- **What is needed**:
Transcribe the full listing, keeping every word as it stands.
************
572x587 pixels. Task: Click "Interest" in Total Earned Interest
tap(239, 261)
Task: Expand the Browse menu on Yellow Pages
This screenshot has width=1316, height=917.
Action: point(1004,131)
************
- **Solution to the problem**:
572x587 pixels. Task: Click "Interest" in Total Earned Interest
tap(239, 261)
Task: Expand the Browse menu on Yellow Pages
This screenshot has width=1316, height=917.
Action: point(1004,131)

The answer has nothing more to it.